I'm not at all convinced we can shield upstreams, since users will show
up on mailing lists and IRC upstream and go «I'm trying to do $X, but it
doesn't work, and according to the online docs, it should» and after a
bit of a back and forth, it's discovered that they're running an old
version which either lacks the feature or where it's broken.

> IMO it would be good to recommend our users to file all bugs with us,
> and leave it to the maintainer to pass them to upstream.  I have
> upstreams that follow our bug tracker, which is great.  But if they
> don't, it should be up to me to decide whether the report is worth
> their time.

A lot of user interaction isn't bug reports, but rather closer to user
support.  I don't think it's reasonable for maintainers to be asked to
do all the user support that upstream does.  Even just handling bugs
well (triaging and in some cases fixing and sending patches upstream) is
a lot of work.

> > Hell, teams packaging Mozilla-soft and PostgreSQL are DDs maintaining
> > *external archives* because it's easier.
> This indicates that our procedures are too hard.  That needs to be fixed.
> Maybe people from those teams are reading this and can comment on it?

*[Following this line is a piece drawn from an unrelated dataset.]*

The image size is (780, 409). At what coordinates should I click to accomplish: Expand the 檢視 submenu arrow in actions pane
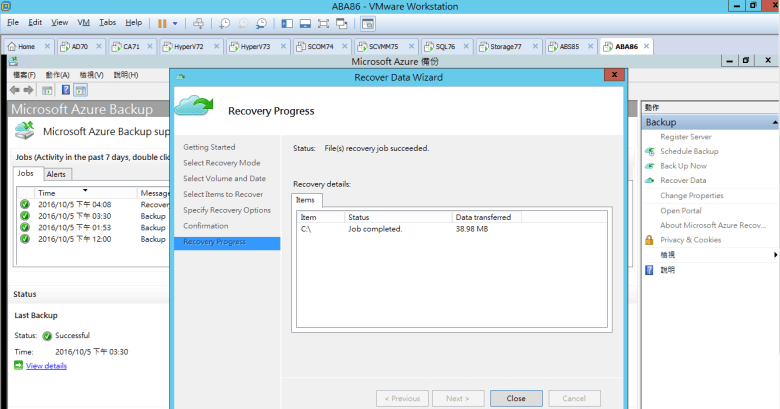click(773, 255)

No, it doesn't merely indicate that our procedures are «too hard».  I
think apt.postgresql.org exists because PostgreSQL.org themselves want
to provide a service to our common users.  We don't want to have all the
supported postgresql versions in our distro, but it's super useful for
users who need a particular version.

> > Making it hard to install a new archive will only lead to more
> > workarounds, more FAQs telling users to dismiss warnings, and more
> > upstreams hell-bent on working against us, because we keep making their
> > lives harder.
> Yes.  But I'm reluctant to throw away our stable release process.  If it's not
> for everyone (and it isn't), we should be more clear about that.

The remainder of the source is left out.